Let us say we move refcount_set(&btf->refcnt, 1) earlier in btf_parse()
so we take ref for btf during btf_parse_fields(), then we have
      btf_put <=== expect refcount == 0 to start the destruction process
        ...
          btf_record_free <=== in which if graph_root, a btf reference will 
be hold
so btf_put will never be able to actually free btf data.

ah. There is a loop like btf->struct_meta_tab->...btf.

Yes, the kasan problem will be resolved but we leak memory.

It is also unnecessary to take a reference since the value_rec is
referring to a record in struct_meta_tab.

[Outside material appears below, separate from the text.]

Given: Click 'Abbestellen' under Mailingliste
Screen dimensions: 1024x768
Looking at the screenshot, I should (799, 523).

If we optimize for not taking a refcnt, how about not taking a refcnt for 
all cases and postpone the btf_put(), instead of taking refcnt in one case 
but not another. Like your fix in v1. The failed selftest can be changed or 
even removed if it does not make sense anymore.

After a couple of iterations, I think taking necessary reference approach 
sounds better
and this will be consistent with how kptr is handled. For kptr, btf_parse 
will ignore it.

Got it. It is why kptr.btf got away with the loop.

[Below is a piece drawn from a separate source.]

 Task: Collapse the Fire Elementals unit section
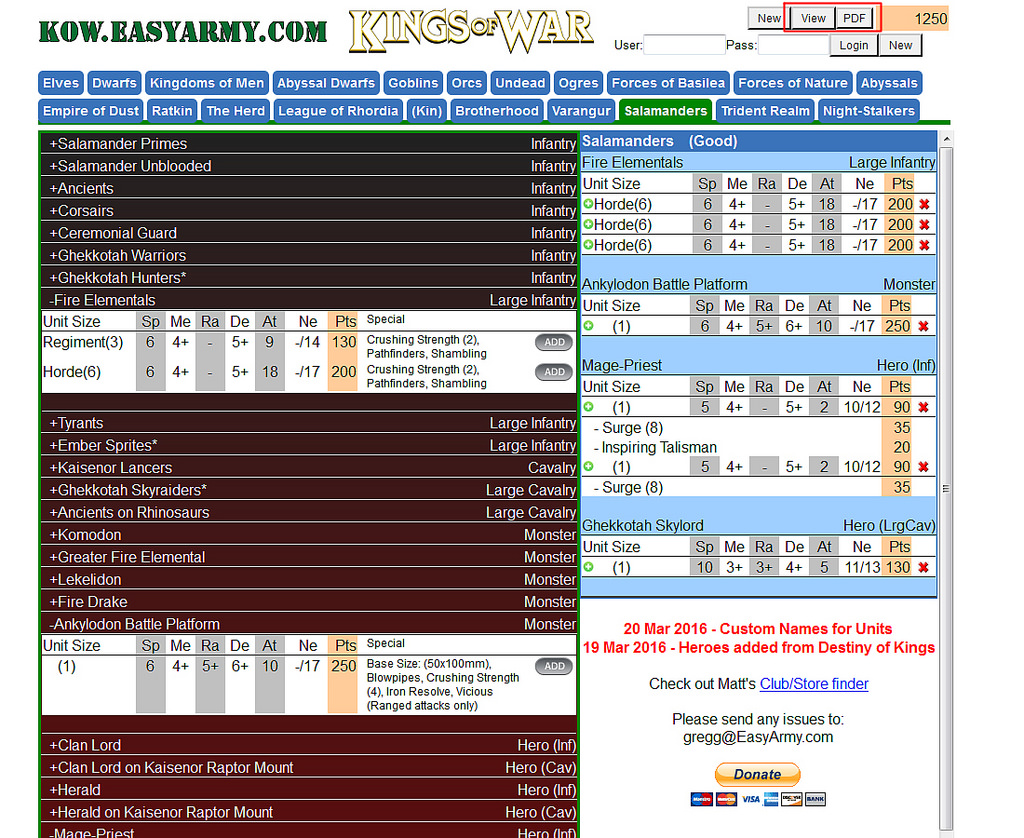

On the other hand, am I reading it correctly that kptr.btf only needs to take 
the refcnt for btf that is btf_is_kernel()?

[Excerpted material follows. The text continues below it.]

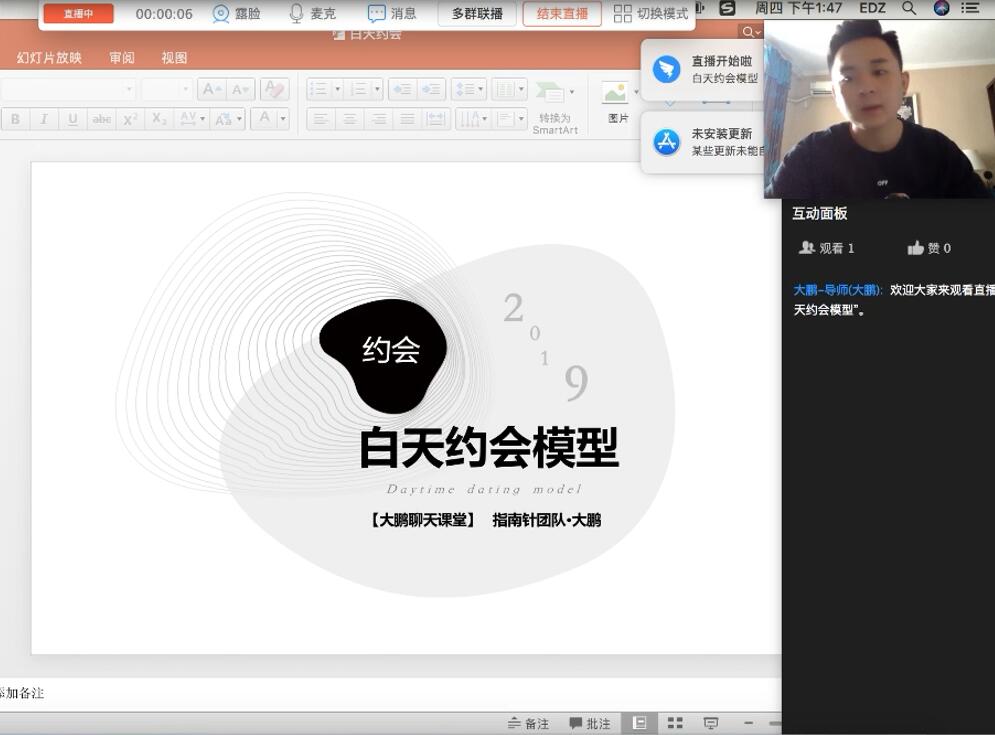This screenshot has width=995, height=735.
Task: Insert a picture with the 图片 icon
Action: click(617, 100)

No. besides vmlinux and module btf, it also takes reference for prog btf, see

static int btf_parse_kptr(const struct btf *btf, struct btf_field *field,
                           struct btf_field_info *info)
{
...
         if (id == -ENOENT) {
                 /* btf_parse_kptr should only be called w/ btf = program BTF */
                 WARN_ON_ONCE(btf_is_kernel(btf));
                 /* Type exists only in program BTF. Assume that it's a MEM_ALLOC
                  * kptr allocated via bpf_obj_new
                  */
                 field->kptr.dtor = NULL;
                 id = info->kptr.type_id;
                 kptr_btf = (struct btf *)btf;
                 btf_get(kptr_btf);

I meant only kernel/module btf needs to take the refcnt, so there is no need to 
take the refcnt here for the (it)self btf. Sorry that I was not clear in my 
earlier comment.

The record is capturing something either in the self btf or something in the 
kernel btf. The field->kptr.kptr is the one that may either point to a kernel or 
self btf, so it should be the only case that needs to check the following in 
btf_record_free():

	if (btf_is_kernel(rec->fields[i].kptr.btf))
		btf_put(rec->fields[i].kptr.btf);

All other cases the record has a self btf (including field->graph_root.btf). The 
owner (map here) needs to ensure the self btf is freed after the record is freed.

I was thinking if it can avoid doing different things based on where 
btf_parse_fields() is called by separating what type of btf always needs refcnt 
or not. Agree the approach in this patch will fix the issue also and I have 
acked v5. Thanks for the fix.

                 goto found_dtor;
         }
...
}

Unfortunately, for graph_root (list_head, rb_root), btf_parse and map_check 
will both
process it and that adds a little bit complexity.
Alexei also suggested the same taking reference approach:
https://lore.kernel.org/bpf/CAADnVQL+uc6VV65_Ezgzw3WH=ME9z1Fdy8Pd6xd0oOq8rgwh7g@xxxxxxxxxxxxxx/